Rebâtir nos forêts, reconstruire notre avenir

 

Il n’est pas trop tard. Chaque jour est une nouvelle chance, une opportunité de réparer les erreurs du passé. Nous pouvons replanter. Nous pouvons réapprendre à aimer et à protéger ce que nous avons trop longtemps considéré comme acquis. Il est temps de revenir à l’essentiel, de comprendre que l’arbre que nous coupons aujourd’hui est l’air que nous respirerons demain.

 

Des initiatives locales naissent. Des communautés se lèvent, refusant de laisser leurs terres devenir des cimetières de troncs abattus. Nous devons les soutenir, les amplifier. Le gouvernement, les entreprises, chaque citoyen a un rôle à jouer. Ce combat est le nôtre, il est collectif. Ce n’est pas simplement l’avenir des forêts qui est en jeu, c’est celui de nos enfants, de notre humanité, de cette planète.

 

Un cri d’alerte pour l’humanité

 

La déforestation, c’est l’effacement d’un héritage universel, d’une sagesse millénaire. Ce n’est pas seulement un crime contre la nature, c’est un crime contre l’humanité elle-même. Nous devons ressentir la douleur de chaque arbre tombé, car c’est notre propre existence que nous amputons à chaque coup de hache. La Terre crie, la forêt pleure, et nous devons répondre. Ce n’est pas une option, c’est une obligation morale.

 

Imaginez un monde où chaque Guinéen, chaque citoyen de cette planète, planterait un arbre au lieu de l’abattre.

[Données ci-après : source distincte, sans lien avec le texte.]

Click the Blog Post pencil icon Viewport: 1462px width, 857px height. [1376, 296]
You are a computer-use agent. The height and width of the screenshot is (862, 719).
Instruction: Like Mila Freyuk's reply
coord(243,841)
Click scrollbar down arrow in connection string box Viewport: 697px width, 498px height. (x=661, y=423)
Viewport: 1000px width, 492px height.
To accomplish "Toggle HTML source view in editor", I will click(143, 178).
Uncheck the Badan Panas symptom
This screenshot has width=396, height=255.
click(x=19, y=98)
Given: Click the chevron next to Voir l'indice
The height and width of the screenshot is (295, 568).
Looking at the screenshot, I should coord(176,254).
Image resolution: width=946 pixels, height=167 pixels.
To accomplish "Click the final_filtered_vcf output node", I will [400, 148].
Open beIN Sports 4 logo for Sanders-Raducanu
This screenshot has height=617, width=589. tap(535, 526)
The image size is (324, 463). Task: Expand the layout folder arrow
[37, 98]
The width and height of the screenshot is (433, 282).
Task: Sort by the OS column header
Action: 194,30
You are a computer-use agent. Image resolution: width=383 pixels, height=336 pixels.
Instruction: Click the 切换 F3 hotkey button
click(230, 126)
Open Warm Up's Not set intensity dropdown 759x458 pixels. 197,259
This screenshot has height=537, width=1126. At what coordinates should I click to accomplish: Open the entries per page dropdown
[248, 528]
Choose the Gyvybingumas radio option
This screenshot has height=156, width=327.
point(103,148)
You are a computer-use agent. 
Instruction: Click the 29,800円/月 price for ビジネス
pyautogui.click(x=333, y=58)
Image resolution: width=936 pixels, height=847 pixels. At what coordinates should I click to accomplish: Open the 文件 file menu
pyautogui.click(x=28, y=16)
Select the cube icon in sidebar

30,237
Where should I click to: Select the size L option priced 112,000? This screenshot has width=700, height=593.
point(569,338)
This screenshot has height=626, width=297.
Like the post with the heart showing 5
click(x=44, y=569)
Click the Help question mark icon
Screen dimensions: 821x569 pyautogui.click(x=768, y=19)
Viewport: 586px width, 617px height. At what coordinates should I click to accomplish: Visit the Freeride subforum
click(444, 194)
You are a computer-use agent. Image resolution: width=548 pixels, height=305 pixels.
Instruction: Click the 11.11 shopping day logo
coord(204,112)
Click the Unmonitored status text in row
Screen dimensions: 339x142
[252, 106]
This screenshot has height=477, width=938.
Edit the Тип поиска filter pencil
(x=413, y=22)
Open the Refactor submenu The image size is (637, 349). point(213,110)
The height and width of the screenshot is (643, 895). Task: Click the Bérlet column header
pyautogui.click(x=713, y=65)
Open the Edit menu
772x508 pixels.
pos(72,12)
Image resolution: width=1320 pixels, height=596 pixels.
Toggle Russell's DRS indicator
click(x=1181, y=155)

Un monde où la forêt renaîtrait de ses cendres, où les rivières retrouveraient leur cours, où l’air serait pur, où la vie, sous toutes ses formes, prospérerait à nouveau.

Ce rêve est à portée de main, mais il nécessite de chacun de nous un effort, un engagement, un amour renouvelé pour cette terre qui nous porte.

 

Conclusion : Le silence de la forêt, un écho dans nos âmes

 

La déforestation en Guinée n’est pas seulement un problème écologique. C’est un symbole de la crise existentielle que nous traversons tous. Nous avons perdu le contact avec la Terre, avec cette source de vie qui nous a tant donné. Mais nous avons encore le temps de retrouver notre chemin. Il est temps de répondre à l’appel de la forêt, de tendre la main à cette nature qui nous a si longtemps nourris et protégés. Ensemble, nous pouvons sauver ce qui reste. Ensemble, nous pouvons bâtir un avenir où l’homme et la nature ne feront plus qu’un.

 

La forêt nous appelle. Nous n’avons plus le luxe de l’ignorer.

 

Mamadou Dioulde Sow 

Coordinateur Préfectoral de la Maison des Associations et ONG de Guinée MAOG-PITA.